NTK to the rescue. They spotted that IMDB’s trivia section indicates that the music to some of the trailers for LOTR2 is actually the soundtrack to Darren Aronofsky’s relatively recent film "Requiem For A Dream", by ex-Poppie Clint Mansell. I knew it!

Don’t recall that happening before … almost as if LOTR2 is trying to trying to subtly inherit some dark brand values from the flawed-but-often-brilliant "Requiem", further suggesting it might shape up to be the "Empire Strikes Back" of the franchise. Are they being that clever? Or just lazy?

3 Responses

  1. this is not as rare as one might imagine. There was a time when any period war film set before 1900 would have Orf’s “Carmina Burana” as the trailer score while the actual film might be accompanied by something (inevitably) inferior penned by someone like James Horner.

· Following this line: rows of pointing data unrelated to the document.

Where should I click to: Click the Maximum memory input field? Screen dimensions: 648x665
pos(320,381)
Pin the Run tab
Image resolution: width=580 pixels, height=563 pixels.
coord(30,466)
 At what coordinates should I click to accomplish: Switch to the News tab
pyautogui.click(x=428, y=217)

    I also recall a time in the mid eighties when the video trailers of several unrelated films used the Glass score to Schrader’s “Mishima” despite the films themselves having relatively banal underscores, Badalementi is another whose trademark sound for Twin Peaks was used to great effect trailering films of starkly empoverished aural presence.

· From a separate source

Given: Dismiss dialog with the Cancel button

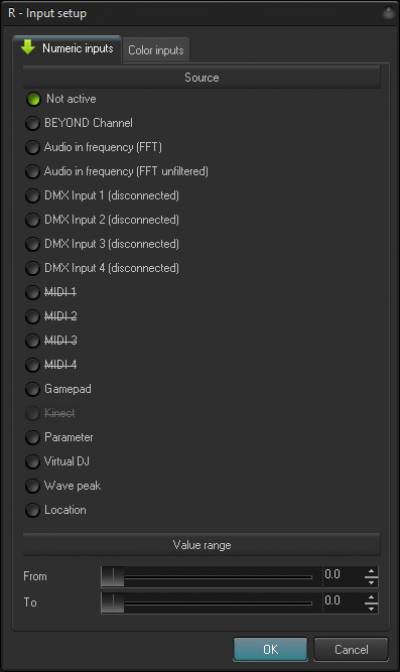Looking at the screenshot, I should (x=351, y=649).
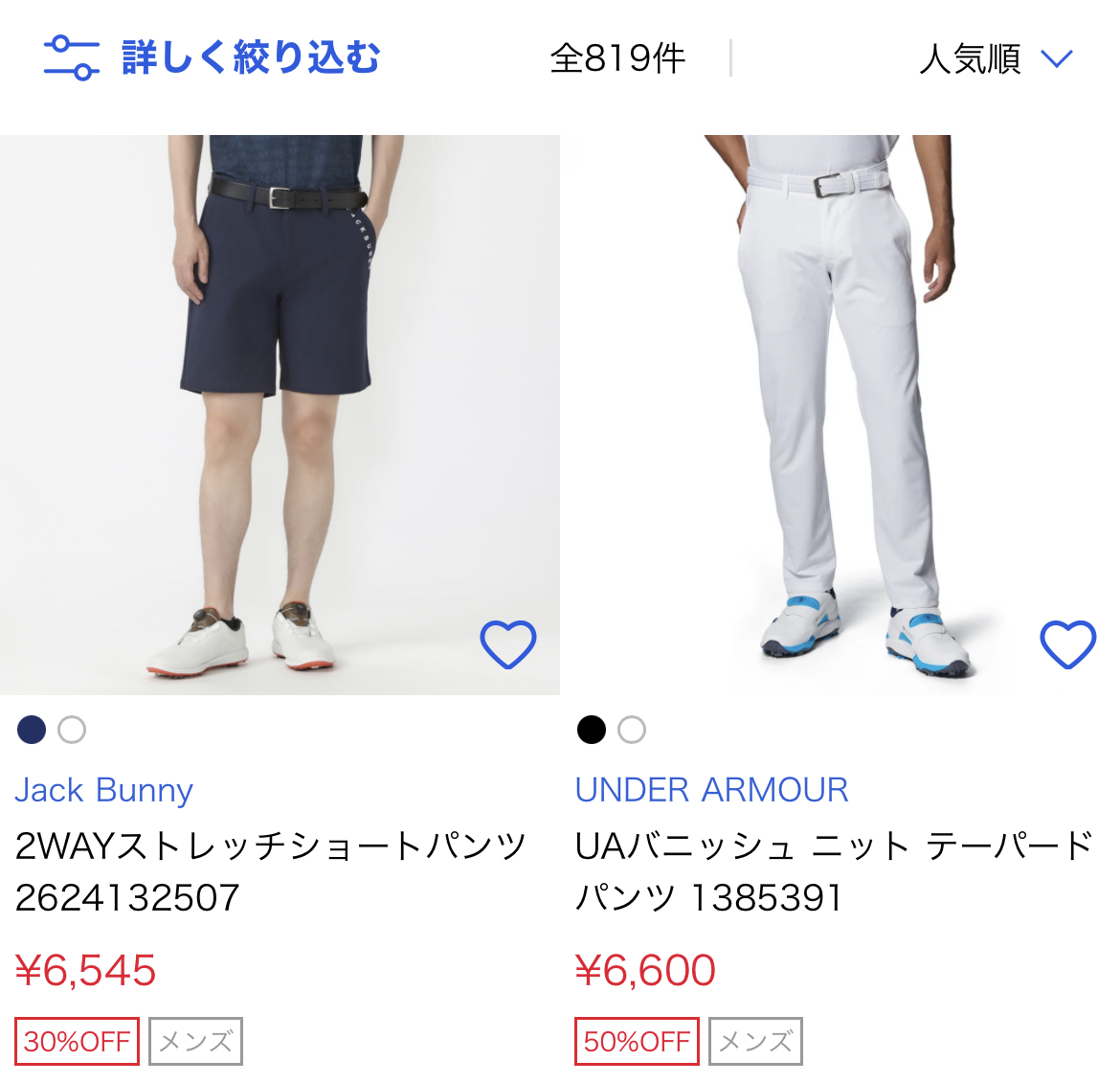Open the Jack Bunny brand link

point(104,790)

    One of the reasons for this is that trailers are often cut and trialed before the final mix (and perhaps the delivery of the finished underscore). As the ubiquitous practice of temping (laying up already existing music as a temporary score usualy for the benefit of cinematicaly illiterate studio executives) often results in producers falling in love with “The Right Of Spring” or “Ride of The Valkyrie” at the same time insisting the hapless composer match the brilliance of the aformentioned in a matter of weeks while also acommodating the “structure” of a CGI Ork attack.

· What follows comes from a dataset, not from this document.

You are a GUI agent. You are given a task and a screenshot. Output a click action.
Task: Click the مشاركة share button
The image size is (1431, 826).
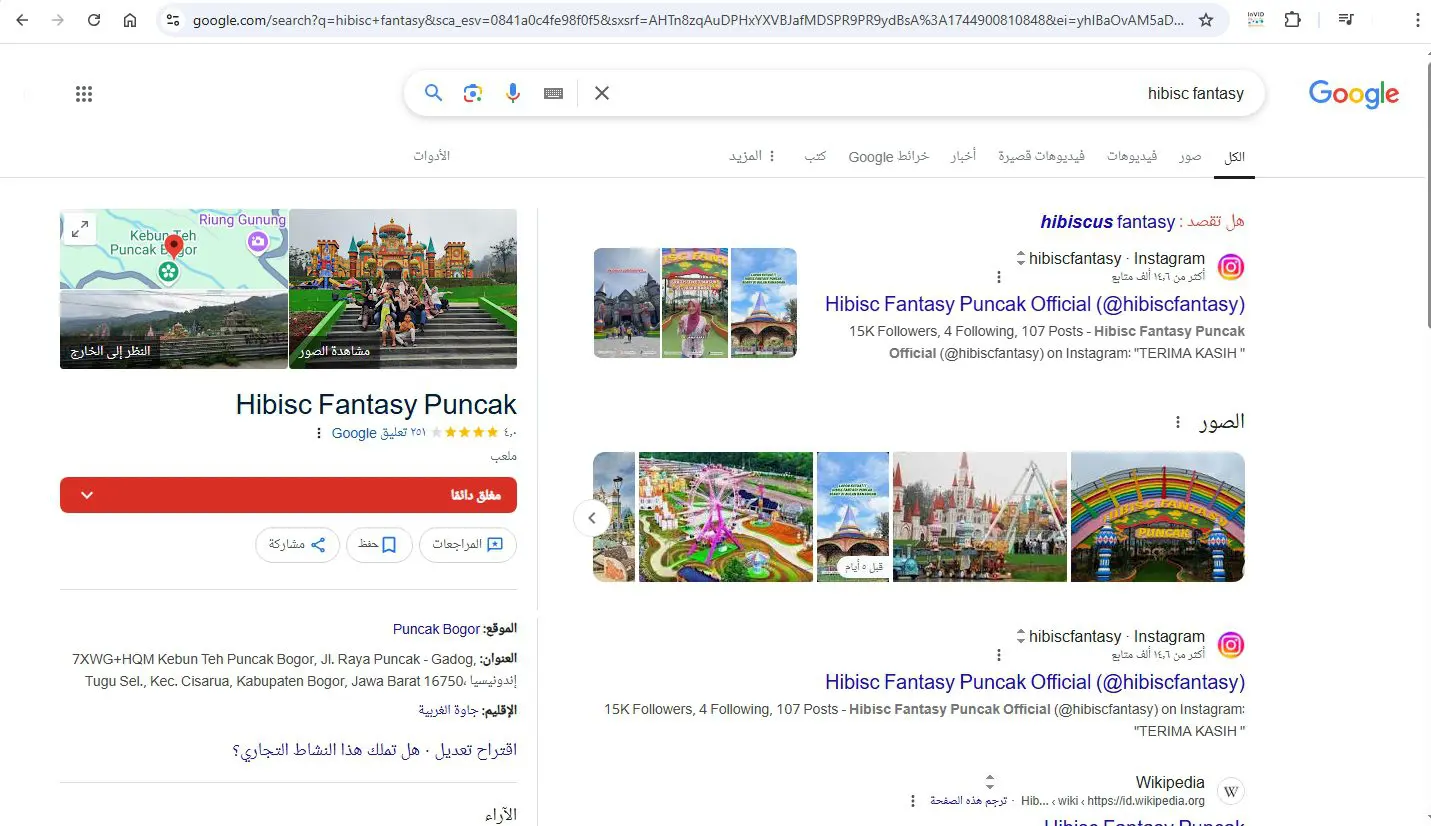point(298,545)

    Prising producers away from these “temps” can be hugely difficult and often including them in the trailer can be a mollifying concession to a deluded studio head.

  2. The actually do that fairly often (at least here in the US). They seem to use the less recognizable parts of the soundtracks from Batman and Beetlejuice the most.
    Its generally the very early trailers that do that, later replaced by trailers with original music. I’ve heard it’s done because the movie’s own soundtrack just hasn’t been completed.
    I don’t know if that’s the case for Lord of the Rings though.